I seem to be able to connect to port-forwarded services behind my office NAT firewall just fine from my laptop behind my home NAT box. Whats the problem? jm At 11:25 AM -0700 9/7/01, Joel Jaeggli wrote:
On Fri, 7 Sep 2001, Mike Batchelor wrote:
NAT rewrites certain packet data fields (src addr, src port, sometimes mac addr). So does a ordinary router (ttl decrement). One breaks end2end, the other does not. What is the difference?
I think you will find that a definition of "end2end" is a lot more squishy than you want it to be.

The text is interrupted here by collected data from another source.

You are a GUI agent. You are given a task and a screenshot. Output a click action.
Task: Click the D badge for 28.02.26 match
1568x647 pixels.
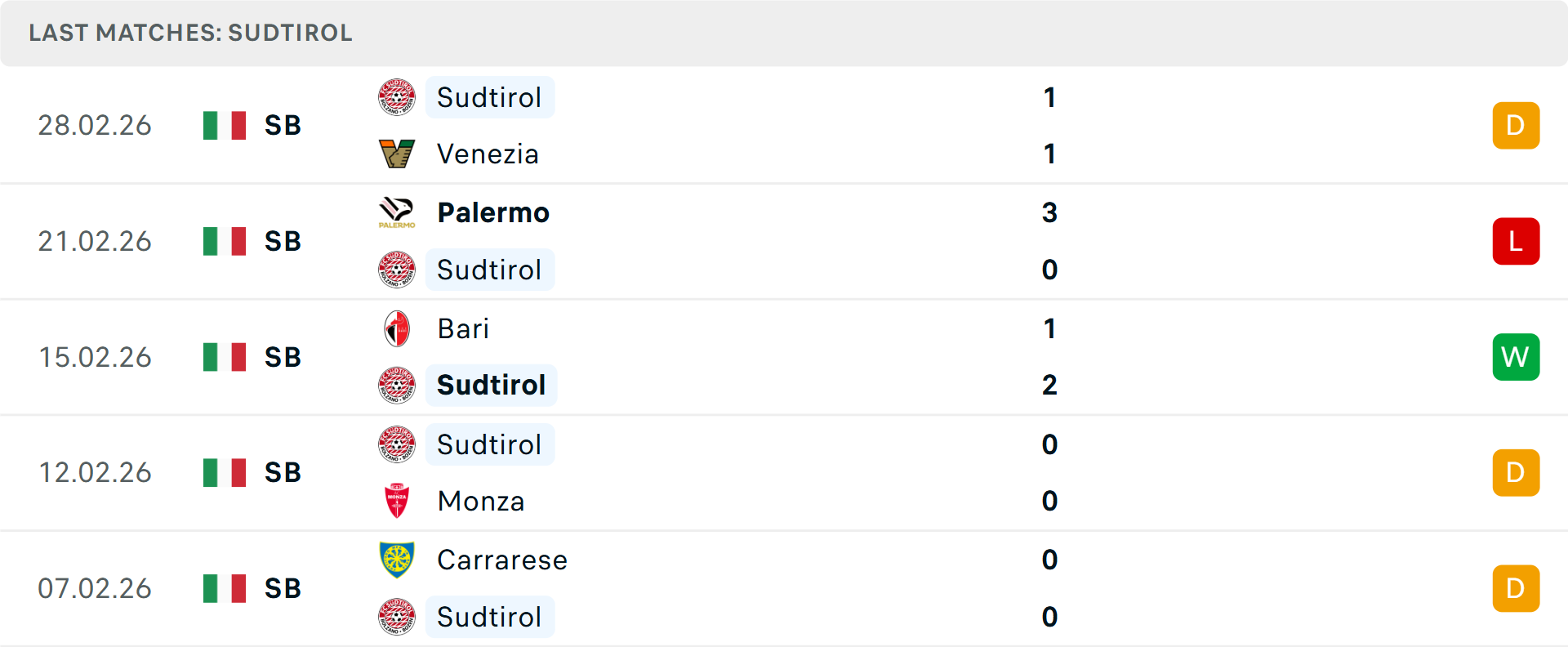pos(1516,125)

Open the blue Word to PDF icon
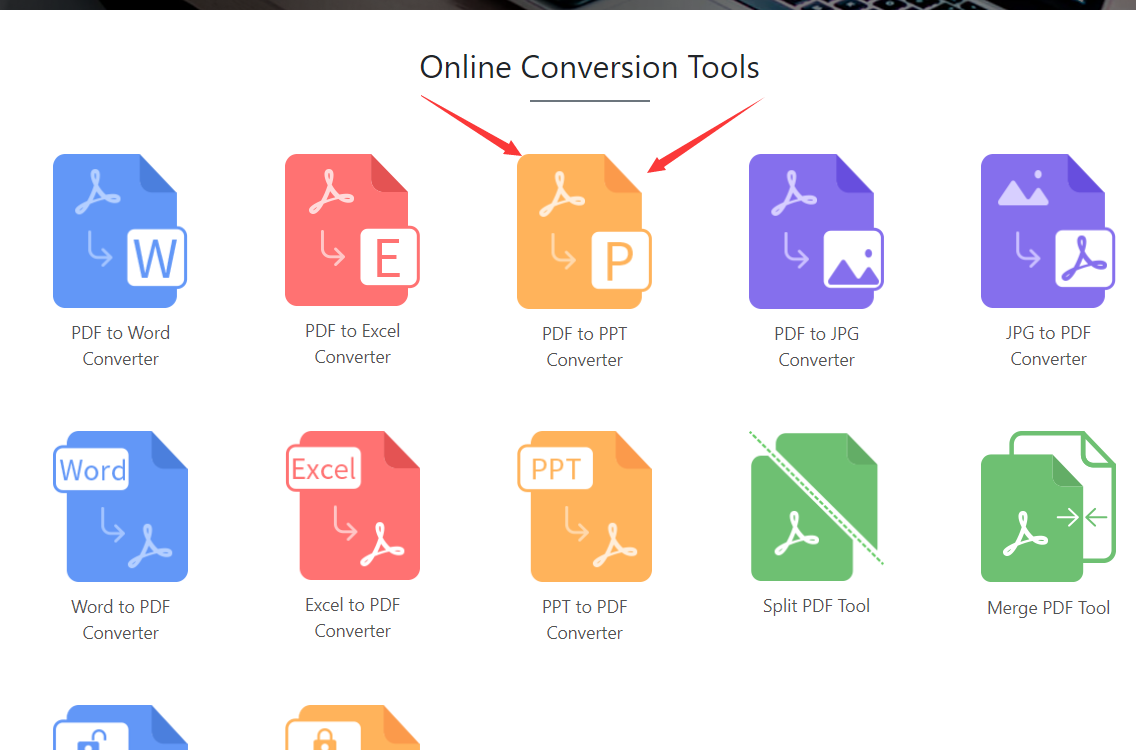[x=120, y=506]
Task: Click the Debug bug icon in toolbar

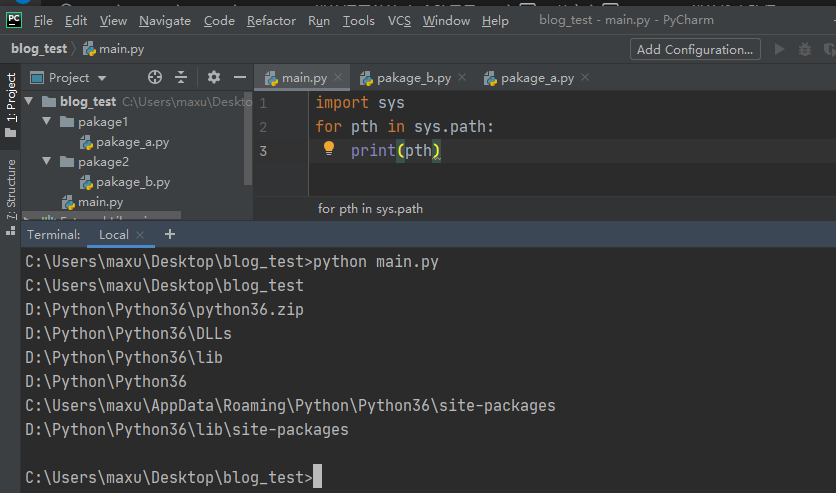Action: 803,49
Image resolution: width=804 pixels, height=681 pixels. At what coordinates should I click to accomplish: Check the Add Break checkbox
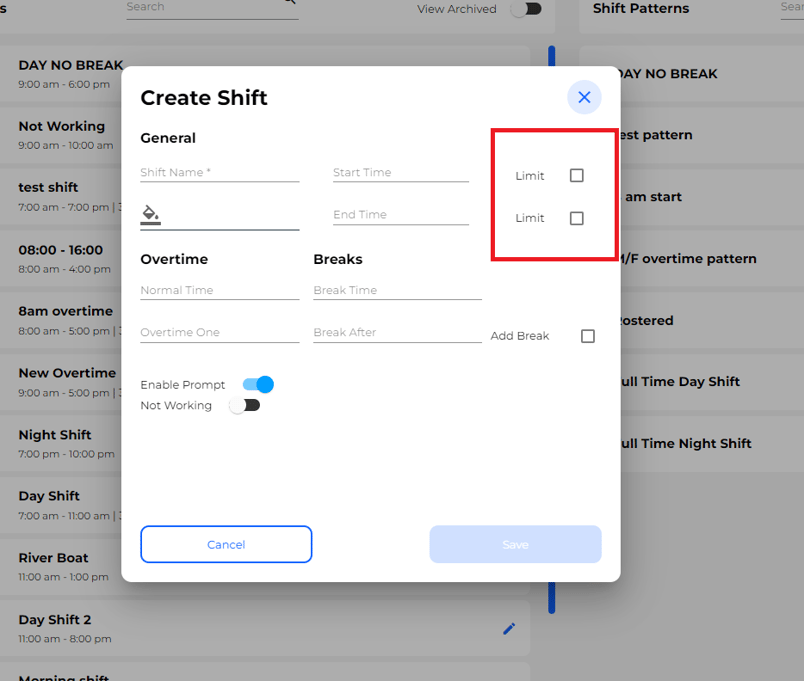click(x=588, y=336)
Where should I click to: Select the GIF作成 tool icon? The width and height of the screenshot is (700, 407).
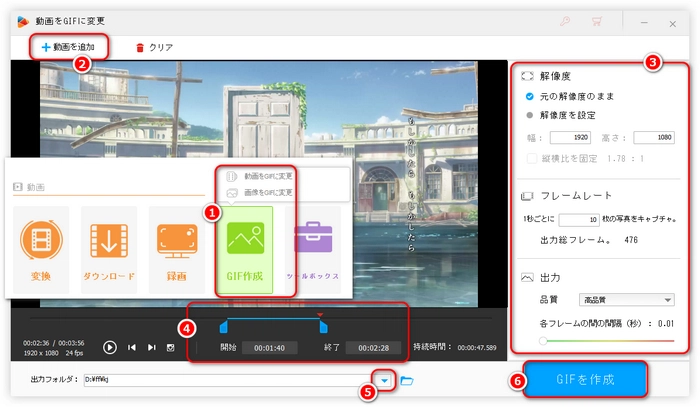245,241
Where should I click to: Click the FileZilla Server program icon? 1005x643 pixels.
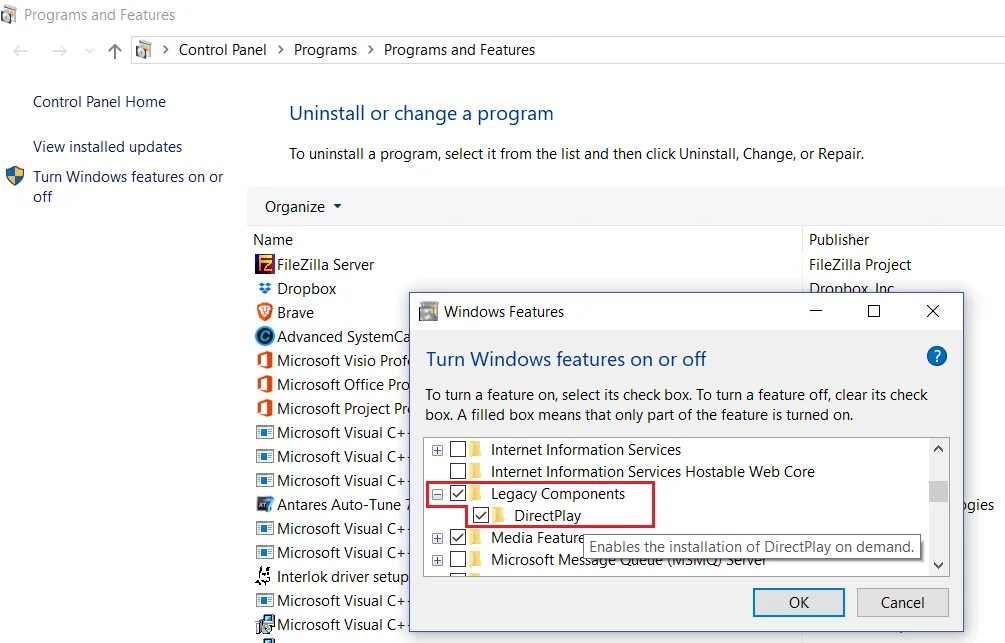(x=264, y=265)

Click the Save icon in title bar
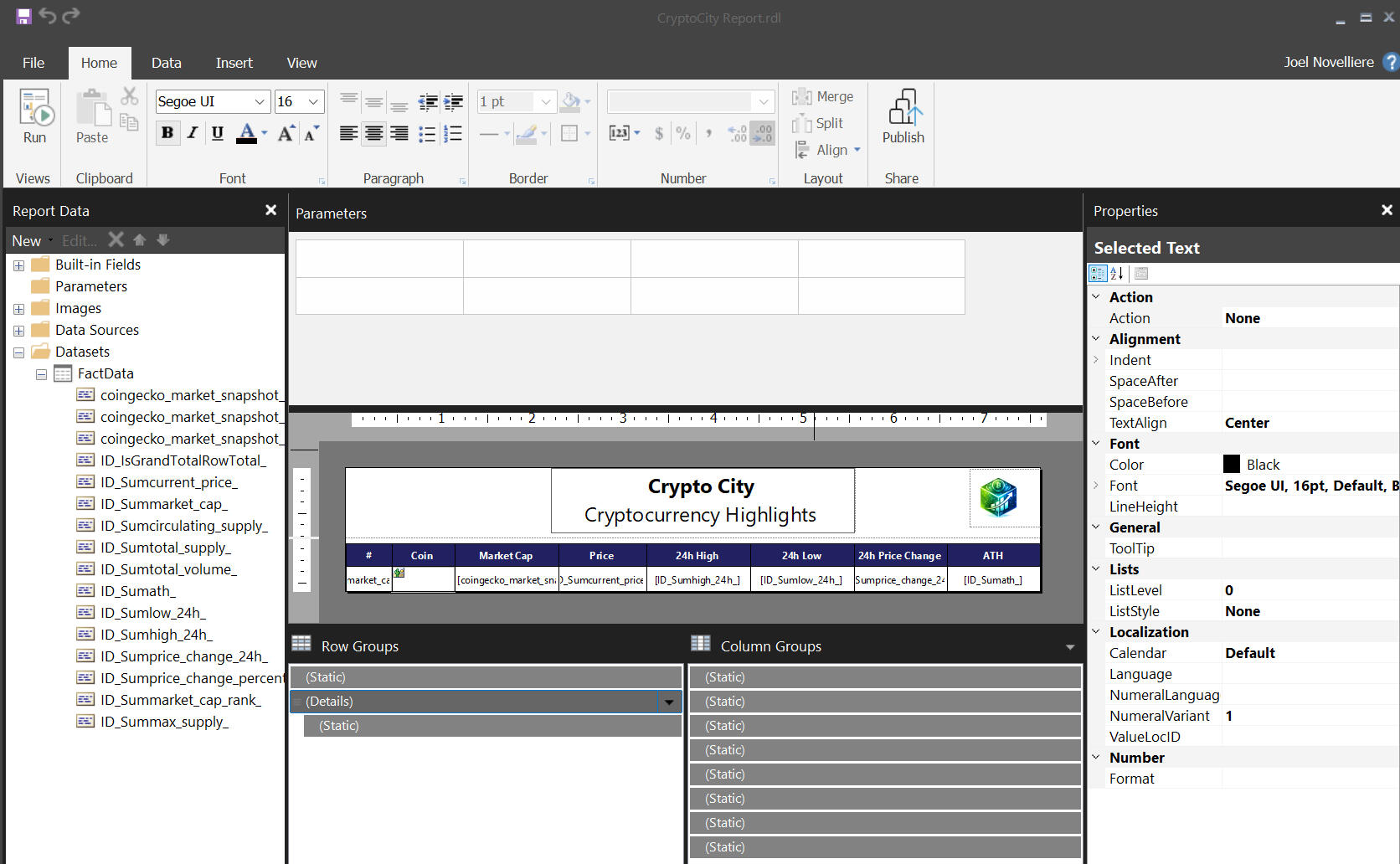pos(23,16)
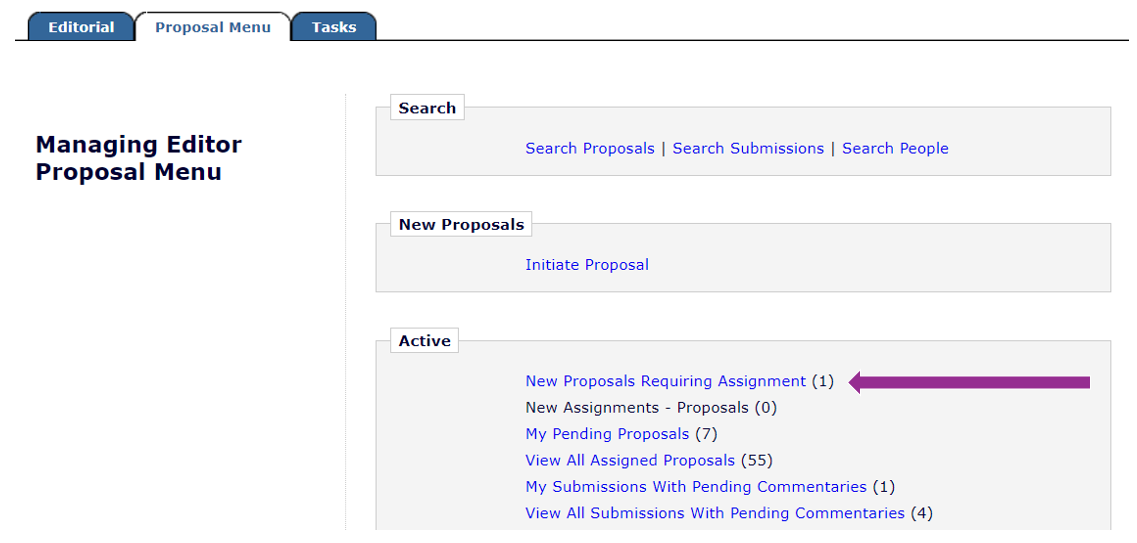The image size is (1137, 543).
Task: Open the Search Submissions link
Action: (x=748, y=148)
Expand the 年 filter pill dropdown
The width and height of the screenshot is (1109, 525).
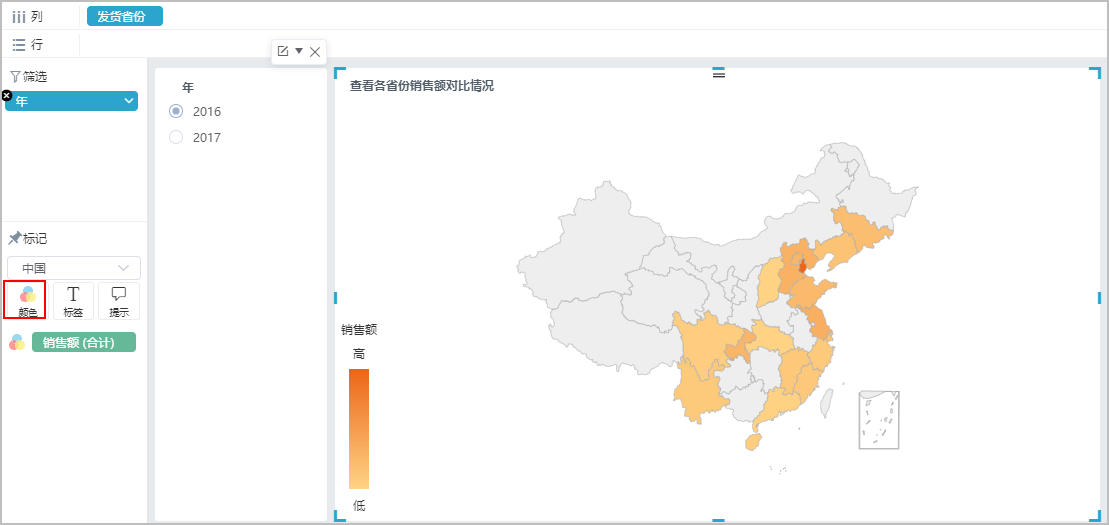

Actually I think It's very simple... in a world were potentially any device can be a tcp based server the fredom to connect to it regardless of what network it's behind is critical... if all my devices are on different networks, behind different nats connecting between them becomes very hard... if we have for example, my cell phone behind a nat at my cell provider, my home computer, behind my home nat because my provider will only give me one ip, and my home nat behind my provider nat, because my provider doesn't have enough v4 address space, how do I initiate a connection between my cell phone and my home-computer, or vice-versa, if we add a third device, my laptop sitting behind a broadband wireless providers nat how do I interconnect them, that fact that they're all ip enabled has in fact bought me squat.
end-to-end is the freedom to initiate a connection between any two tcp enabled devices. something which some of us take for granted in the ip world, but which is being rapidly eroded.